On the same day we publish the Open Data White Paper and Open Data Strategies for all government Departments, we’re launching our collection of over one hundred case studies on how Open Data is being used. Gathered from across the whole Open Data landscape, these case studies show some of the innovative products, services and networks created by the public, private and civil society sectors.
We feature examples of the various datahubs and stores such as those run by local authorities in London and Manchester, but also others created by groups outside the public sector, such as OpenlyLocal, that make it easier access to related datasets. We have also picked out some of the local authorities that are going beyond the provision of spending data, including those which are combining the Open Data agenda with moves towards smaller, cheaper and more agile IT systems. For example, InfoTrafford and Windsor and Maidenhead DataTap show how cloud based applications can be built on-top of Open Data releases to allow more innovative and informative means of communication and engagement with the general public. Local authorities like Hull City Council are exploring how Open Data can free data from closed, propriety information technology silos.

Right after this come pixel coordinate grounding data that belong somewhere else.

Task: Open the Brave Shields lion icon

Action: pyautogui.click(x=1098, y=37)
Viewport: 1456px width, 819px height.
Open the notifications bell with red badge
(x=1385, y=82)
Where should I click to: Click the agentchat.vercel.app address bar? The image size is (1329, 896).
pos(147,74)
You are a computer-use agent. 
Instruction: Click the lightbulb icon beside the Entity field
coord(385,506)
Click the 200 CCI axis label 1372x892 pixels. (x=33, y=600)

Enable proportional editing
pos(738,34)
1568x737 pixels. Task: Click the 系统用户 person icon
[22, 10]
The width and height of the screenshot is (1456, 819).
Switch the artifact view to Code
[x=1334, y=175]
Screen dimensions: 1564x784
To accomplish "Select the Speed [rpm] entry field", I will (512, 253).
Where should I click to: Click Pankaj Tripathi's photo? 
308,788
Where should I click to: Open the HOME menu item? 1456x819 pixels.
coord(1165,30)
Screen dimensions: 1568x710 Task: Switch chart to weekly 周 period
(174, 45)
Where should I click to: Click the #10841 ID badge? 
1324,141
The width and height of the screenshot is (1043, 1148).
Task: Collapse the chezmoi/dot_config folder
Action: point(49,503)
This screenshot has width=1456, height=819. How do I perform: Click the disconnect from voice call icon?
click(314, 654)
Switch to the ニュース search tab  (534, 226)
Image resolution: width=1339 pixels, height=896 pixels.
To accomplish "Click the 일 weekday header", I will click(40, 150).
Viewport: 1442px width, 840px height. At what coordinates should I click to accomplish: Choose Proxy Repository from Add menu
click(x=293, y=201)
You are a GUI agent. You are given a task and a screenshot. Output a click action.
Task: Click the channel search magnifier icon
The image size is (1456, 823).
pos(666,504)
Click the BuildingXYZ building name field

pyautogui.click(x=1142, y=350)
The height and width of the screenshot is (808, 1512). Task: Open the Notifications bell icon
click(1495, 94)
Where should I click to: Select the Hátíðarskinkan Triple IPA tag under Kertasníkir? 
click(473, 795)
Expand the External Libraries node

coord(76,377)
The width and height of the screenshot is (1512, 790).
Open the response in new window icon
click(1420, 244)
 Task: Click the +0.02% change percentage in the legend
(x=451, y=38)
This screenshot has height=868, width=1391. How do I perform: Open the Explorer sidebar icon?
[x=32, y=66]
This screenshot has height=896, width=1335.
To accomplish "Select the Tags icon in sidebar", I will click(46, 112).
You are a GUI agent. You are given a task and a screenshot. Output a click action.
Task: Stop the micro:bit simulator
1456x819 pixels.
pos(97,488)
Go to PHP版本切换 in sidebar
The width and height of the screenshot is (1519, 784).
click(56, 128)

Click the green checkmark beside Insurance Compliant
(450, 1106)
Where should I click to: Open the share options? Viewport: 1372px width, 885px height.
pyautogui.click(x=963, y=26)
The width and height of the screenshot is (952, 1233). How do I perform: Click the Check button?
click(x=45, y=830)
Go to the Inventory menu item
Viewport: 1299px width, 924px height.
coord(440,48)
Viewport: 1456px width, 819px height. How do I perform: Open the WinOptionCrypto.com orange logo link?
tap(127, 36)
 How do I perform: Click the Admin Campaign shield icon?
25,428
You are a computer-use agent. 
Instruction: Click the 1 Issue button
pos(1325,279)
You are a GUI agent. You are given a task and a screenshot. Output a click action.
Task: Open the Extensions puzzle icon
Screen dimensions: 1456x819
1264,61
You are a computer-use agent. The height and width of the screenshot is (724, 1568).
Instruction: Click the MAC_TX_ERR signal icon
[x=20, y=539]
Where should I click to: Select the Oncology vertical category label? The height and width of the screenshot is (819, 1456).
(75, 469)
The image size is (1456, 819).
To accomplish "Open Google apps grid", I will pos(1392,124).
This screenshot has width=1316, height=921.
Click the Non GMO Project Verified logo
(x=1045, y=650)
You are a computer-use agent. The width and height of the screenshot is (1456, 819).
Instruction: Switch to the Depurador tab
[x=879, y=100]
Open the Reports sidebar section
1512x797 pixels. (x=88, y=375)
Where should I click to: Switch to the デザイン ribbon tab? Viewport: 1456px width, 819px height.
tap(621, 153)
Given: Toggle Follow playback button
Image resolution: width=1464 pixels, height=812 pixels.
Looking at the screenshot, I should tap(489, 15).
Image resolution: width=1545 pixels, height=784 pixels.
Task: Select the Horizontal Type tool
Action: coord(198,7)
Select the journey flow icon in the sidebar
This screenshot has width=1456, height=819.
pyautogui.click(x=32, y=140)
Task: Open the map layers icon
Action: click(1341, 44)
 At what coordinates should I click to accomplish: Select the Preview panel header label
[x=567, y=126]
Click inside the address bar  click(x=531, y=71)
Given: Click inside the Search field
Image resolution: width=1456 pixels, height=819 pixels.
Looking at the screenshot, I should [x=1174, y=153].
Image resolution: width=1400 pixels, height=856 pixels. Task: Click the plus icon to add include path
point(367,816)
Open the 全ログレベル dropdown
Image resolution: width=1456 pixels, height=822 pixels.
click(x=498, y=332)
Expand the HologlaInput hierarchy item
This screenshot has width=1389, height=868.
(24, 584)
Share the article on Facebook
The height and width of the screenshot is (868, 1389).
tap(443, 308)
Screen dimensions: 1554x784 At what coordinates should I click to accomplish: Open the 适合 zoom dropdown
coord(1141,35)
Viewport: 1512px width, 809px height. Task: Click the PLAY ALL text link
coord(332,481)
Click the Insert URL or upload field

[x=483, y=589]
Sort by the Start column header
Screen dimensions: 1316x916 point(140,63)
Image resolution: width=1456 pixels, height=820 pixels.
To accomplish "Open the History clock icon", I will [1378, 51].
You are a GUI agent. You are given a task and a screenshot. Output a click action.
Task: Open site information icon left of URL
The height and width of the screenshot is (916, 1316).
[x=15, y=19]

We have included examples of the many SME’s such as Geowise and Talis that are drawing on these new resources to develop the products and experience in providing data services and who are increasingly finding new markets overseas, showing that release of Open Data is generating jobs and growth.
We have also included the many cases of apps, both commercial products and prototypes that show some of the possibilities of proactive Open Data release. Some of the innovative private sector applications draw on the recent release of transport data, allowing better journey planners, such as BUSit; education data which is used by RM School Finder to help people to find the right schools for their children; and health data which can be used to make products like FineFettle to help people find the best local GP.
Finally, we have cross-linked the case studies to show how the release of Open Data is creating a growing network effect between hobbyists, enthusiasts, SME start-ups and local authorities. The case studies here have been largely based on our extensive engagement with this Open Data network.
Many of these case studies were gathered throughout our Consultation process last summer and some were published on our Open Data Innovation Community back in March, when we celebrated Open Data’s impact on economic growth with Digital Birmingham. We want to keep crowdsourcing innovative examples what you’re doing with Open Data, as well as provide a place for the growing network of public data suppliers, intermediaries and end-users of data to exchange ideas about how government datasets can be used. We look forward to working with you!